In a consultation paper which came out yesterday, the FCA said it would half the amount financial advisers would have to pay because the fee was “disproportionate to the benefit that they are likely to receive” compared to firms such as life insurers and portfolio managers.
The UK finance authority suggested introducing five retirement guidance fee-blocks identifying the businesses that will contribute to collection of the levy. These include deposit acceptors, life insurers, portfolio managers, managers of investment funds and operators of collective investment or pension schemes, who will all pay 22% of the levy, while advisory arrangers, dealers or brokers pay 12%.
Financial advisers who have an income of less than £100,000 will be exempt from paying.

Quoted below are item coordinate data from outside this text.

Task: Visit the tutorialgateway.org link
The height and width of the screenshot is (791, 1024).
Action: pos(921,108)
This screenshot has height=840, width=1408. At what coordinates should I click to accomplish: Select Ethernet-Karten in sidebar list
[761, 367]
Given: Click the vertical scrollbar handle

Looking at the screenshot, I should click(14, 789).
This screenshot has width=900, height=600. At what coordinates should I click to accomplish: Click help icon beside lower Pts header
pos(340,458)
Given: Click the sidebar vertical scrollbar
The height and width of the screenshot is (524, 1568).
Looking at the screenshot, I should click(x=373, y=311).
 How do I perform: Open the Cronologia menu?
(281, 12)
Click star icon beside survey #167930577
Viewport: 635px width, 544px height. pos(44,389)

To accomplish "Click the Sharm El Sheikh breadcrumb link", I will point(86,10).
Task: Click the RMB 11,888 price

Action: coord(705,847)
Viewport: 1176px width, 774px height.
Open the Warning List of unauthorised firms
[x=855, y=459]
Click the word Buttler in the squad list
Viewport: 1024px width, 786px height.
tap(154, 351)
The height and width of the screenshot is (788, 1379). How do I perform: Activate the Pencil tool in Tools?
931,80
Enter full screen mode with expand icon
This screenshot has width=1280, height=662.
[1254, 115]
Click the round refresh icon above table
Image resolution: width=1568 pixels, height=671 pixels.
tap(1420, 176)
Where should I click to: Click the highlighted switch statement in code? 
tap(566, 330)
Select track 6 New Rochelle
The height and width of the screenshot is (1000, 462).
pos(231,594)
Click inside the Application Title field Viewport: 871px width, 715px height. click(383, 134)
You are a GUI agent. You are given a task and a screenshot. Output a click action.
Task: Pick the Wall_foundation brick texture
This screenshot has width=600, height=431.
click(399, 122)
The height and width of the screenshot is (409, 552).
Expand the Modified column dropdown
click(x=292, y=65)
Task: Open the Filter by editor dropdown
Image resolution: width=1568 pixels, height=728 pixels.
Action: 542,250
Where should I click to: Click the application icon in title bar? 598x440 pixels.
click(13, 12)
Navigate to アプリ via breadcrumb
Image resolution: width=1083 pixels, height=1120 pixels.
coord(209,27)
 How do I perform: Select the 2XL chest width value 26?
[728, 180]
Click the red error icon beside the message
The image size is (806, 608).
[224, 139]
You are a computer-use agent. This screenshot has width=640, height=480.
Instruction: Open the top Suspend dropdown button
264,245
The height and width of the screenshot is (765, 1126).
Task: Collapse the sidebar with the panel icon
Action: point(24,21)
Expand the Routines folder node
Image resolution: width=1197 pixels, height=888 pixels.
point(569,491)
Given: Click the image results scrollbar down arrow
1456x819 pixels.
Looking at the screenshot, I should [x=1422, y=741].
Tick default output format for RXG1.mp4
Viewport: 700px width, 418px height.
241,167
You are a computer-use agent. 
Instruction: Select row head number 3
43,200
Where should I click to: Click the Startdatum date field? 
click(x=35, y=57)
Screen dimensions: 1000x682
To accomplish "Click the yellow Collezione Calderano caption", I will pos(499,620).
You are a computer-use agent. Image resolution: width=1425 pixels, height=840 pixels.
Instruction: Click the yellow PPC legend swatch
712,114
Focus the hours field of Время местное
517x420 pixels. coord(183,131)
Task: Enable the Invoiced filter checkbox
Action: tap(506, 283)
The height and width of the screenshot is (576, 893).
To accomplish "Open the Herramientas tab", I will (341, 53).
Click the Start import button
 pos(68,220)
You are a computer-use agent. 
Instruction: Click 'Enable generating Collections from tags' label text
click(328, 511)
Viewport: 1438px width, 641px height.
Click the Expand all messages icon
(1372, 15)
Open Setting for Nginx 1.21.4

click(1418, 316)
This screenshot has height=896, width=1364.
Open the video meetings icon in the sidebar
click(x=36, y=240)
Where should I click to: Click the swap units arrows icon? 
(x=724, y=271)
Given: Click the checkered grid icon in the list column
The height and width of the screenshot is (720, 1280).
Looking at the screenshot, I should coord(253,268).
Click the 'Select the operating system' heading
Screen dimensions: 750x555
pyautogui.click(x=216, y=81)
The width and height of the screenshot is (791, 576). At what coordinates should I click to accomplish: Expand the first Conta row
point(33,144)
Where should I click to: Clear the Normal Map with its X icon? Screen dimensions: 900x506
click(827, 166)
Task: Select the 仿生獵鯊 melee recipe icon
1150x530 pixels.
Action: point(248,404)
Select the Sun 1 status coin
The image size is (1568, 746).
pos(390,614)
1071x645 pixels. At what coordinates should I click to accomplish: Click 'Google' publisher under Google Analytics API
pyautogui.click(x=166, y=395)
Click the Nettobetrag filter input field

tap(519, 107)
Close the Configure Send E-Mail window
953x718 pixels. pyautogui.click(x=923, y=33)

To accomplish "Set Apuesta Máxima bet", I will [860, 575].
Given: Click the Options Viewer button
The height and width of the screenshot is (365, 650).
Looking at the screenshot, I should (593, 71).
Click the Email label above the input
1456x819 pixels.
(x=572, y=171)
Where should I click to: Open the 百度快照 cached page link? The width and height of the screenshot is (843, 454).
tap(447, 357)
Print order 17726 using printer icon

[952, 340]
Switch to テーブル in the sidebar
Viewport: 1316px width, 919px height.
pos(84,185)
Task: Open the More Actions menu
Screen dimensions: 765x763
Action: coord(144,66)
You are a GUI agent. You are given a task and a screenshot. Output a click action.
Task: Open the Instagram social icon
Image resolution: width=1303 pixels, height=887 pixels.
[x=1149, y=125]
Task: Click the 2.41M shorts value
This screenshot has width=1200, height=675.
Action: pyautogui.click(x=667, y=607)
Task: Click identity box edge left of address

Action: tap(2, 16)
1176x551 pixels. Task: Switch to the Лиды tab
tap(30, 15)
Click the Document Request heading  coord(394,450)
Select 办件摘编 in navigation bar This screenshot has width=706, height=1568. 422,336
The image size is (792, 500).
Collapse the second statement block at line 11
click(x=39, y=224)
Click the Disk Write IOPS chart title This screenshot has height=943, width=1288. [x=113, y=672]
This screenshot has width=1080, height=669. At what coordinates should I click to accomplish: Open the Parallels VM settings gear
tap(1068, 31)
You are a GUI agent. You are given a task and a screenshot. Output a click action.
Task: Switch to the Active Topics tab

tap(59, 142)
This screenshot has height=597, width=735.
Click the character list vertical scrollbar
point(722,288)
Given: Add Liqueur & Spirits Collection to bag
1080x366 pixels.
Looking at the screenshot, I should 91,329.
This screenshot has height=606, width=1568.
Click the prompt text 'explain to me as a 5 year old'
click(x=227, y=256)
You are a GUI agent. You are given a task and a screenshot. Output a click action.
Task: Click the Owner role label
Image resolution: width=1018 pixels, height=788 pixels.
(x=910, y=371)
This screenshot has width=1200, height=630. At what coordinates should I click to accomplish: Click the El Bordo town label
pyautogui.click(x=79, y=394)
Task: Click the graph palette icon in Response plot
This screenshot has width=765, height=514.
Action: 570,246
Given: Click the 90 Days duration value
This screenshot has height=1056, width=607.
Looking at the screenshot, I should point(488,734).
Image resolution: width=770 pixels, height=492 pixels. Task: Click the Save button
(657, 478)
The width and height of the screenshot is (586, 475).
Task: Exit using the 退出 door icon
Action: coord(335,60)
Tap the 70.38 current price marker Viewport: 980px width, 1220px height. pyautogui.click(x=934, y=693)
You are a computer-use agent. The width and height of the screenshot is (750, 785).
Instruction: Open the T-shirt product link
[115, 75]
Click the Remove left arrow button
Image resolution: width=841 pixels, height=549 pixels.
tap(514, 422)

The FCA said: “In our view, the key reason put forward for allocating less [to financial advisers] was that product providers are more likely to benefit as the monies released through pensions flexibility (if used for investment) will be distributed amongst them. The benefit was less clear in the case of financial advisers.
“We also consider, that selecting only these five fee-blocks enables the burden of the levy on firms to be more proportionate to the benefit generally expected to result from the provision of retirement guidance that the levy will fund.”
The new service aims to give people free and impartial advice on how to use their retirement savings in light of the new pension reforms which will be introduced in April 2015.
“Disappointing”
“I’m very pleased with this news,” said the director of Chapters Financial, Keith Churchouse. “With regulatory costs climbing all the time, any reduction is welcome.
“But I do think it’s turning into a political football and the non-trade publications are not helping the situation by calling it advice instead of guidance. The guidance guarantee will not provide solutions, but will present the options and then tell them to go and see an adviser.
“Therefore I think once the product is available to the public their expectations of what it will deliver will be disappointing.”
Toughen up
The regulator has also said it will toughen up on standards for monitoring and enforcing the guidance guarantee “to ensure that all those accessing the service get a consistent outcome”, and is planning a review of the policy next year.
Director of policy, risk and research at the FCA, Christopher Woolard, said: “It is important that people get support to enable them to make the right choices about what to do with their retirement fund.
“We want this to work well for consumers and the industry and I believe that the standards and rules we have published today strike that balance.
“They will give consumers confidence in the quality of the service they will receive and provide certainty to those tasked with delivering it from April next year.”